Records supplied>
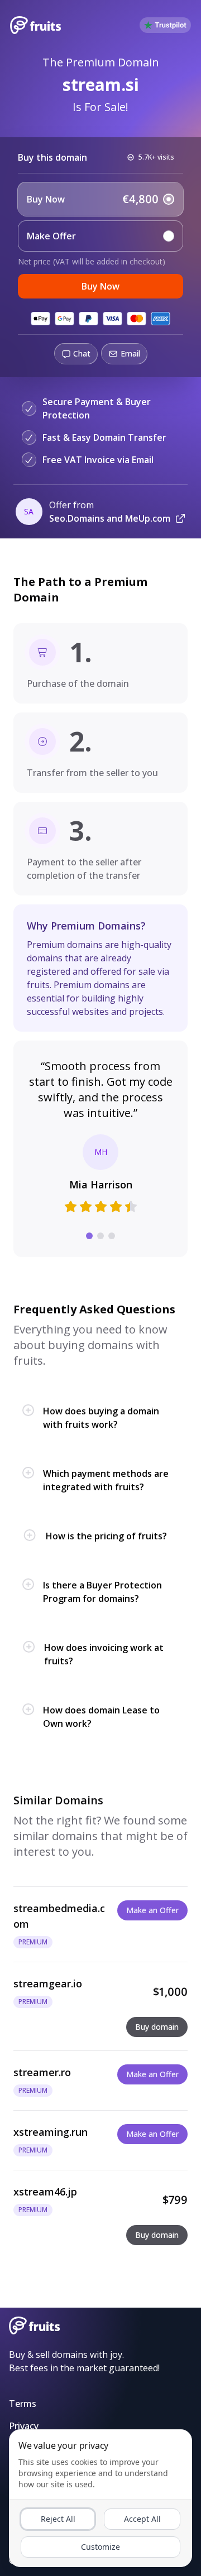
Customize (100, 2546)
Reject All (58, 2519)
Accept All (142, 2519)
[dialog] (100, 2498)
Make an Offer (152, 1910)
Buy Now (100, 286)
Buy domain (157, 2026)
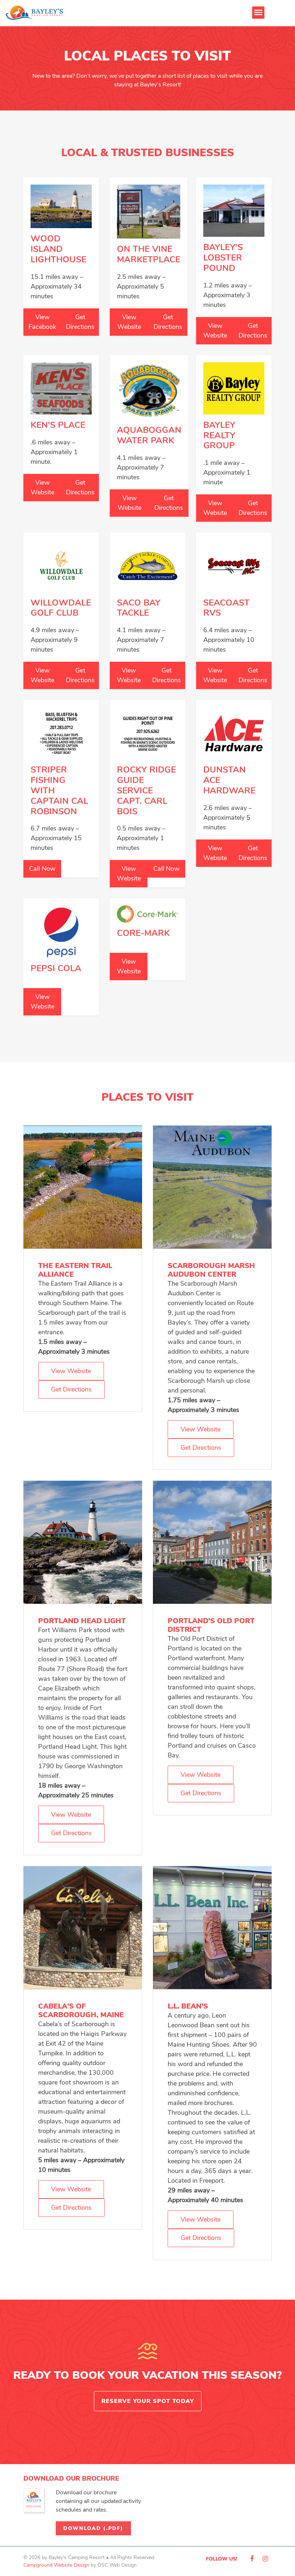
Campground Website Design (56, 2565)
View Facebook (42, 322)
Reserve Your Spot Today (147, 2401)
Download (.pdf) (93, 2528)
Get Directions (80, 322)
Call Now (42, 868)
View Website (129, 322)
--
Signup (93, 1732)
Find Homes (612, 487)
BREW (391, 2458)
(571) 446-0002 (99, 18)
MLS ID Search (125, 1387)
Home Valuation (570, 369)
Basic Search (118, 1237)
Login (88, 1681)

Exercise brief>
Pictures excluded, give again exactly and only the lines of the material above from the line with "Customize (100, 2546)" through the line with "View Website (129, 322)".

Response>
Customize (100, 2546)
Reject All (58, 2519)
Accept All (142, 2519)
[dialog] (100, 2498)
Make an Offer (152, 1910)
Buy Now (100, 286)
Buy domain (157, 2026)
Campground Website Design (56, 2565)
View Facebook (42, 322)
Reserve Your Spot Today (147, 2401)
Download (.pdf) (93, 2528)
Get Directions (80, 322)
Call Now (42, 868)
View Website (129, 322)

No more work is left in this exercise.